[Dataset entries]
########
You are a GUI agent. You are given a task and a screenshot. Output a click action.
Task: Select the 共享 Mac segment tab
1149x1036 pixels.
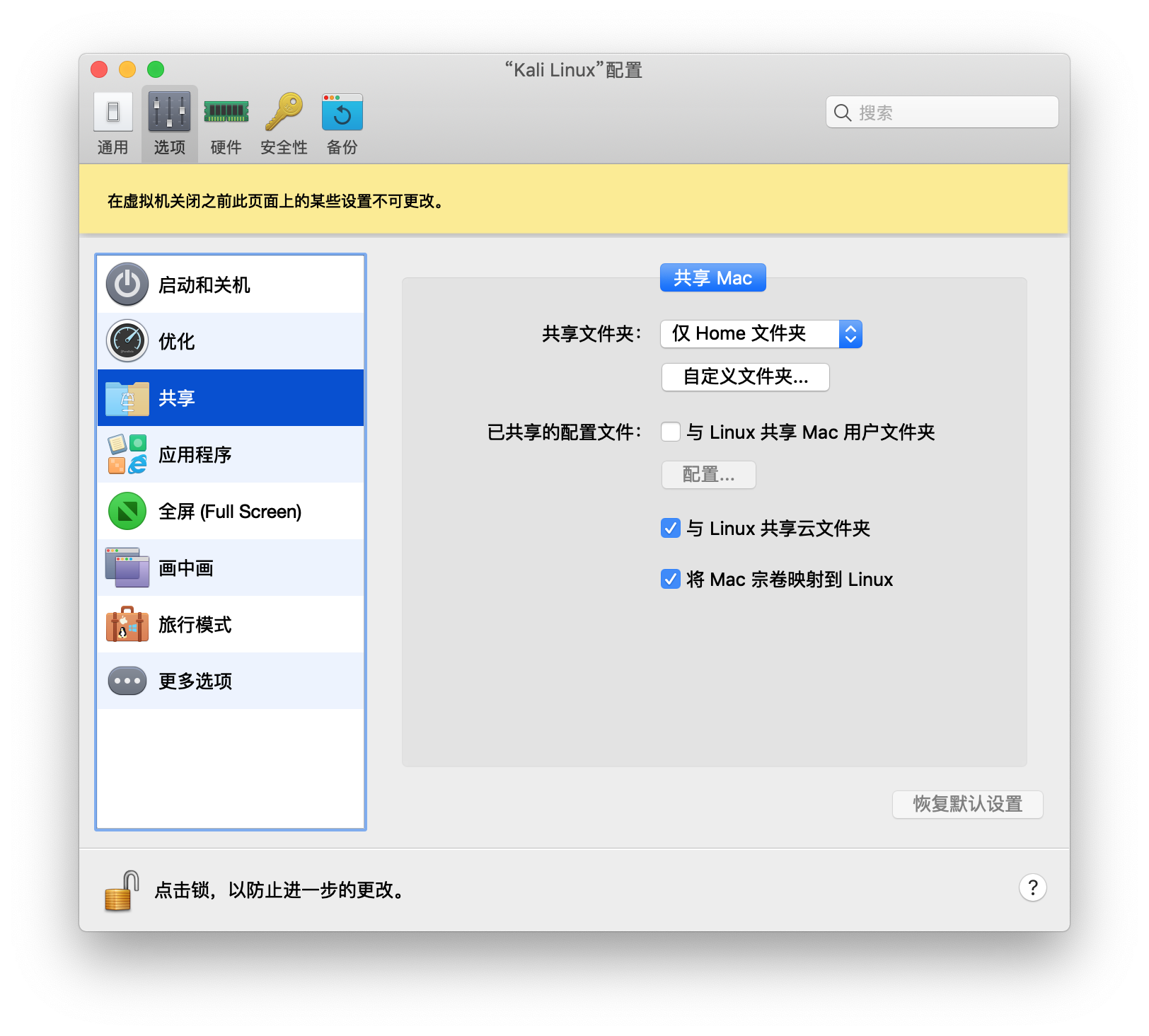(713, 278)
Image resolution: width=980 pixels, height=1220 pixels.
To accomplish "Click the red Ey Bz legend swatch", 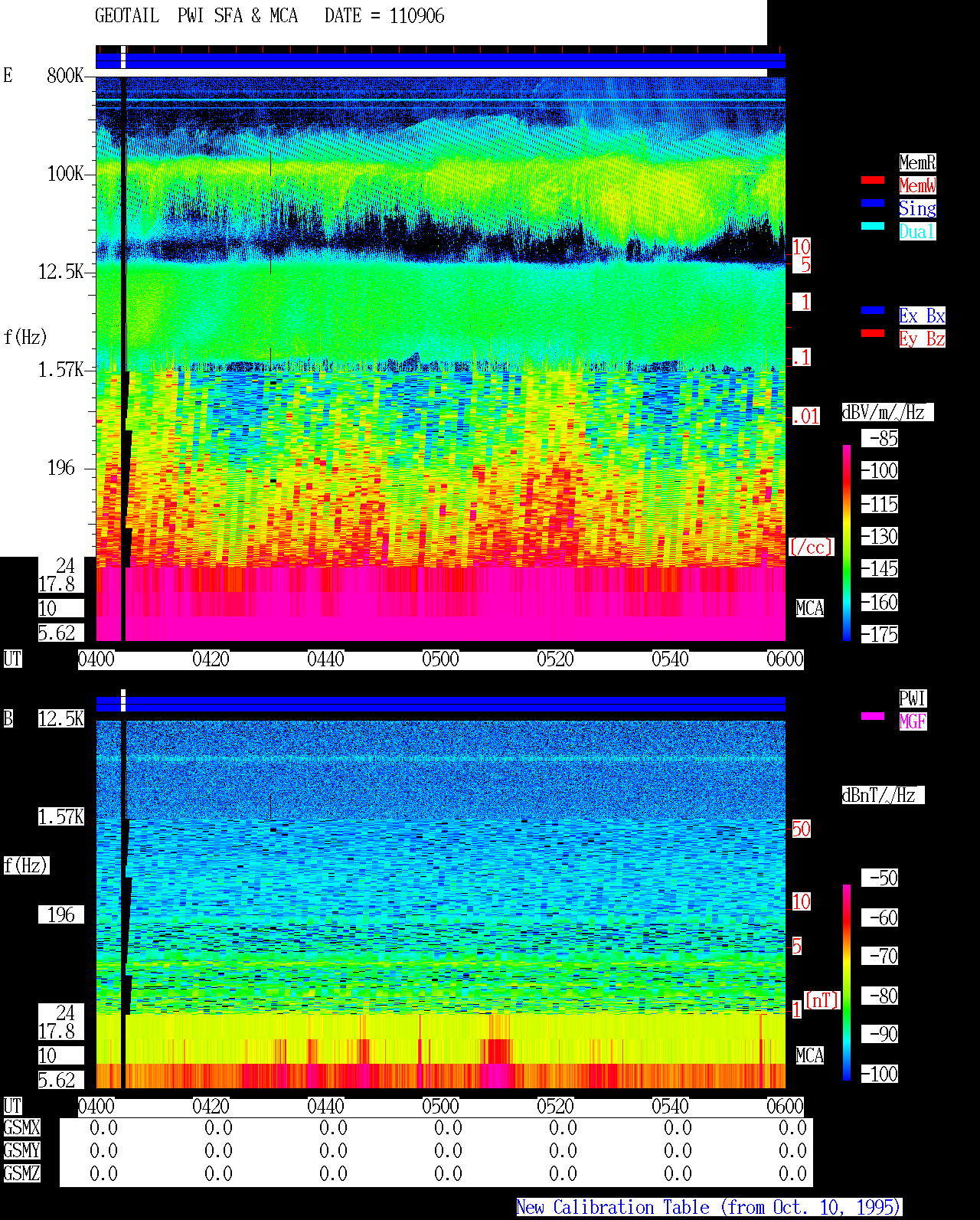I will (x=873, y=333).
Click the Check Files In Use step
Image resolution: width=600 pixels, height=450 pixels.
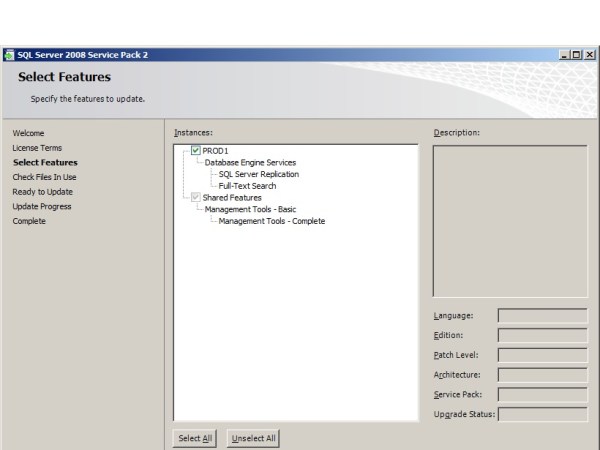44,177
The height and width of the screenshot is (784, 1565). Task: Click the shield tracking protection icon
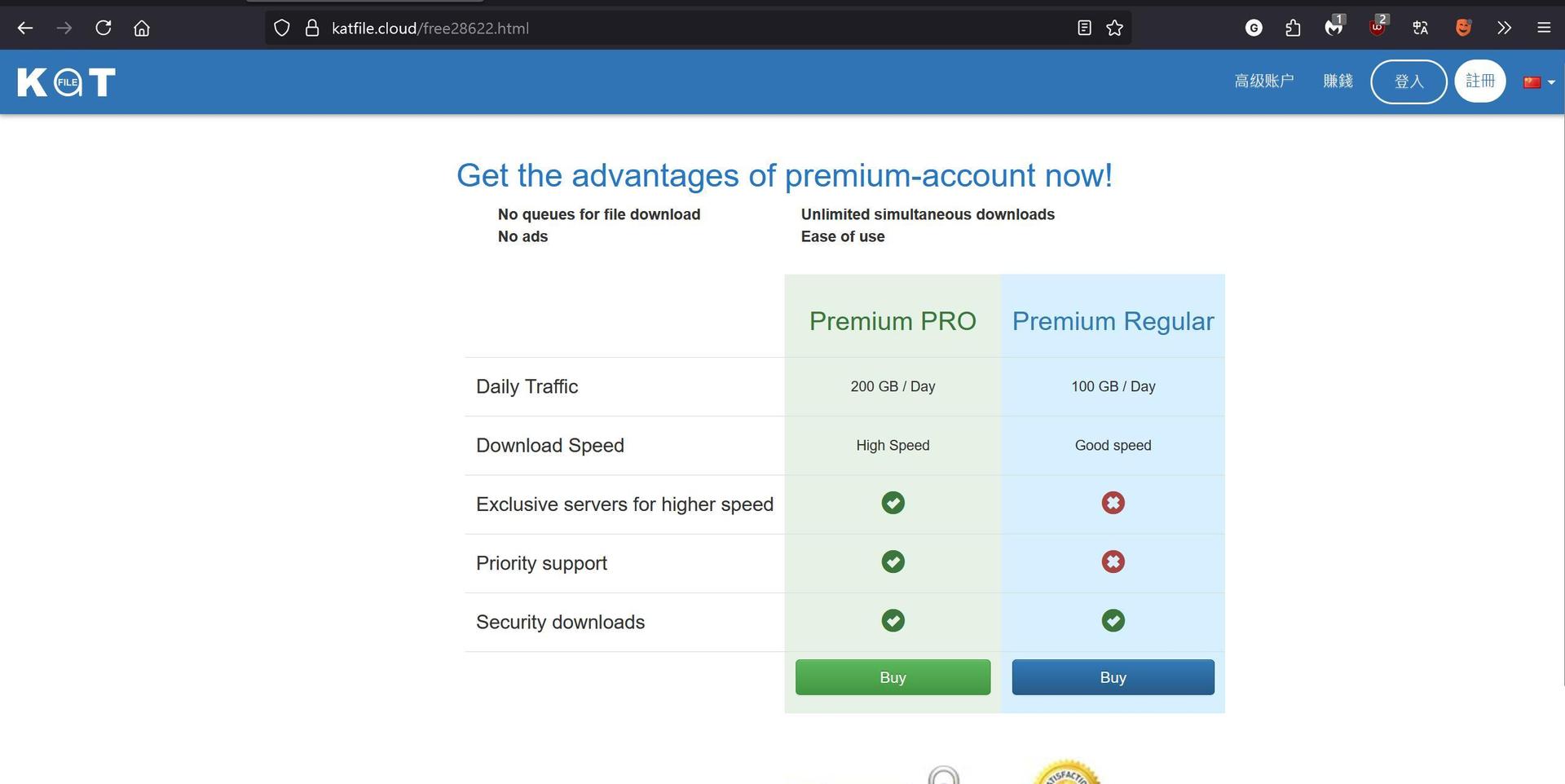coord(282,29)
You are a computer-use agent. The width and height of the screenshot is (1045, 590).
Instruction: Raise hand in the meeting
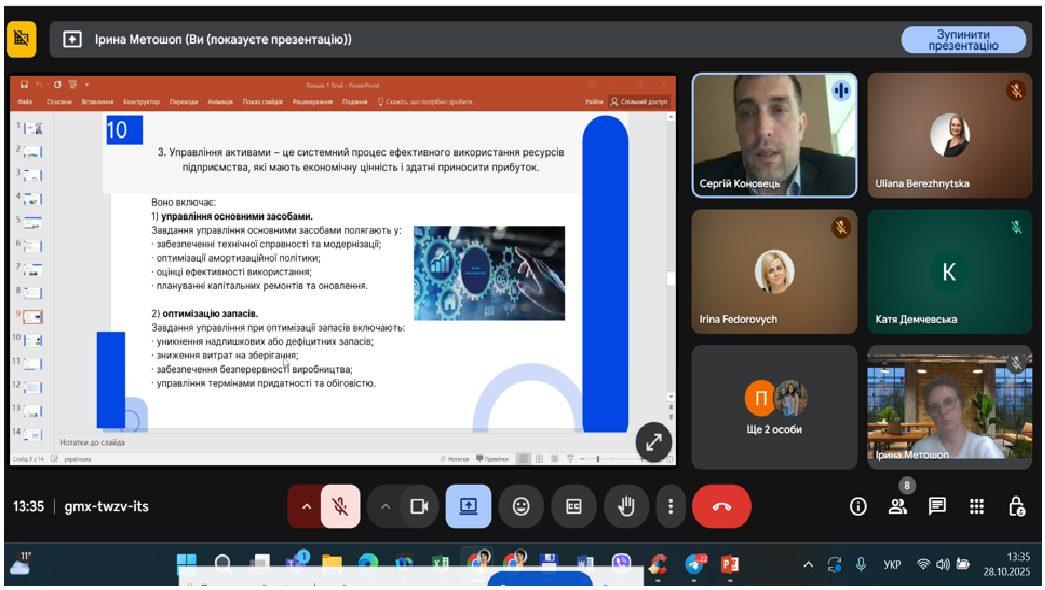[x=626, y=507]
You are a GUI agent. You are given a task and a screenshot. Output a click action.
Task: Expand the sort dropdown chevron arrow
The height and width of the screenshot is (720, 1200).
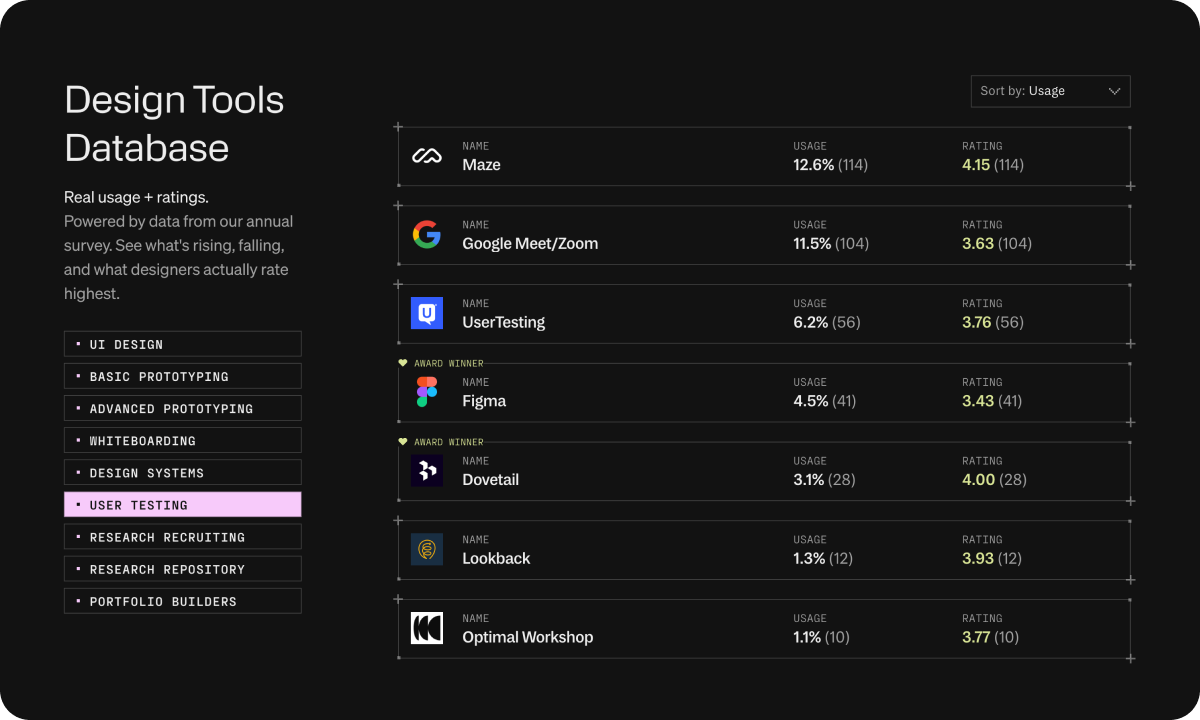pos(1115,91)
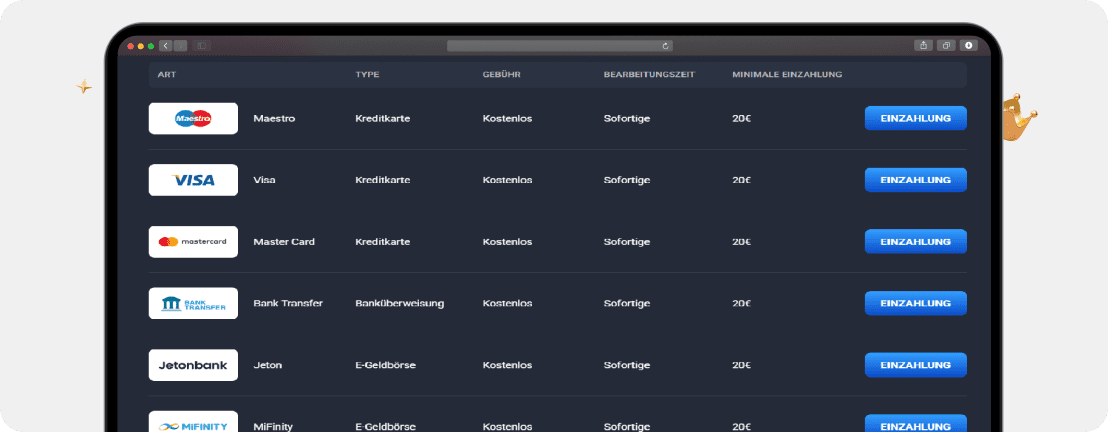
Task: Click the Jetonbank logo
Action: pyautogui.click(x=193, y=365)
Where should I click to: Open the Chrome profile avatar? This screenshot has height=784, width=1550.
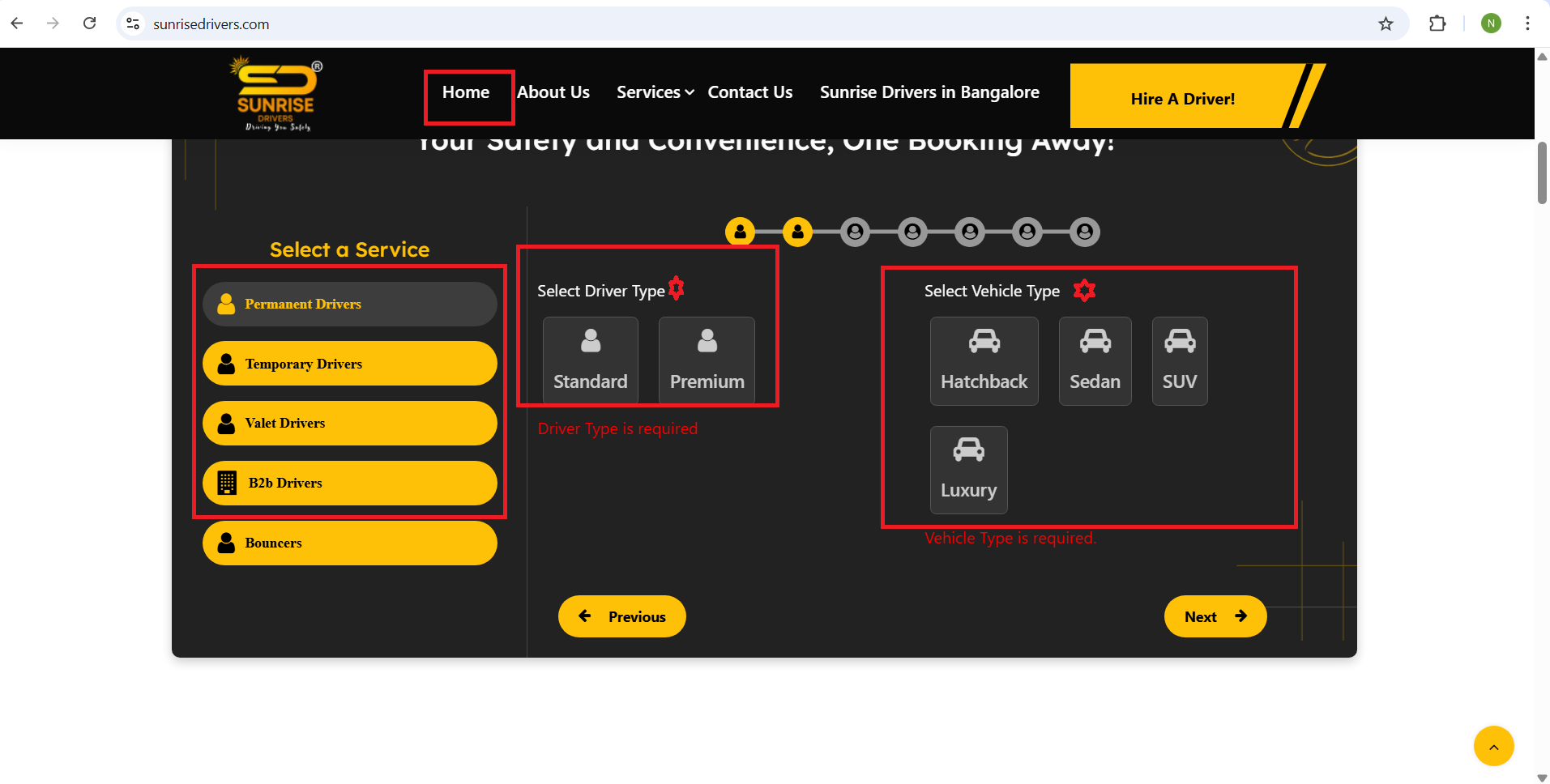pyautogui.click(x=1491, y=23)
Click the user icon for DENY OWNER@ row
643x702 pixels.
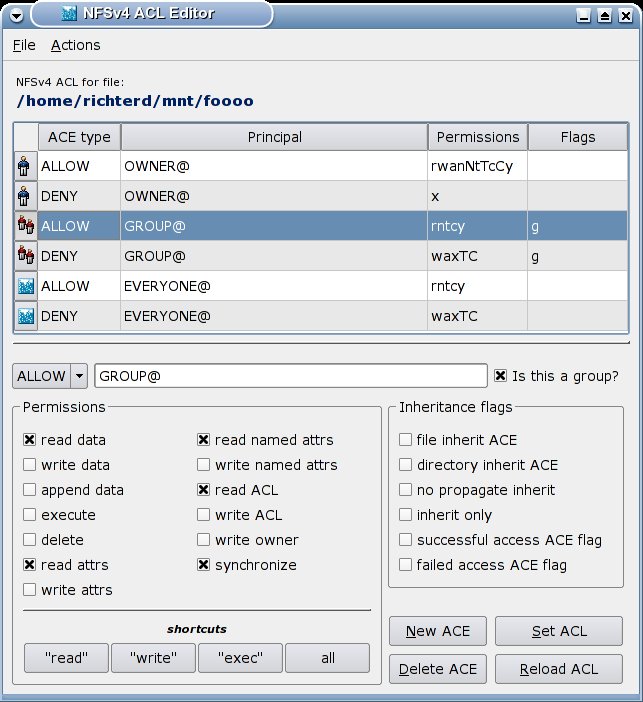point(25,196)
########
WORK TO COMPLETE: Restate word for word the lines from the line with "Click the Check Files In Use step" to the last line of the records above, inclusive, and omit every picture.

OUTPUT OF THE EXERCISE:
Click the Check Files In Use step
Image resolution: width=600 pixels, height=450 pixels.
44,177
The height and width of the screenshot is (784, 1565). Task: Click the shield tracking protection icon
coord(282,29)
You are a computer-use agent. The width and height of the screenshot is (1045, 590).
Instruction: Raise hand in the meeting
[x=626, y=507]
You are a GUI agent. You are given a task and a screenshot. Output a click action.
Task: Expand the sort dropdown chevron arrow
The height and width of the screenshot is (720, 1200).
pos(1115,91)
Task: Click the Jetonbank logo
Action: pyautogui.click(x=193, y=365)
Where should I click to: Open the Chrome profile avatar? This screenshot has height=784, width=1550.
pyautogui.click(x=1491, y=23)
Click the user icon for DENY OWNER@ row
643x702 pixels.
point(25,196)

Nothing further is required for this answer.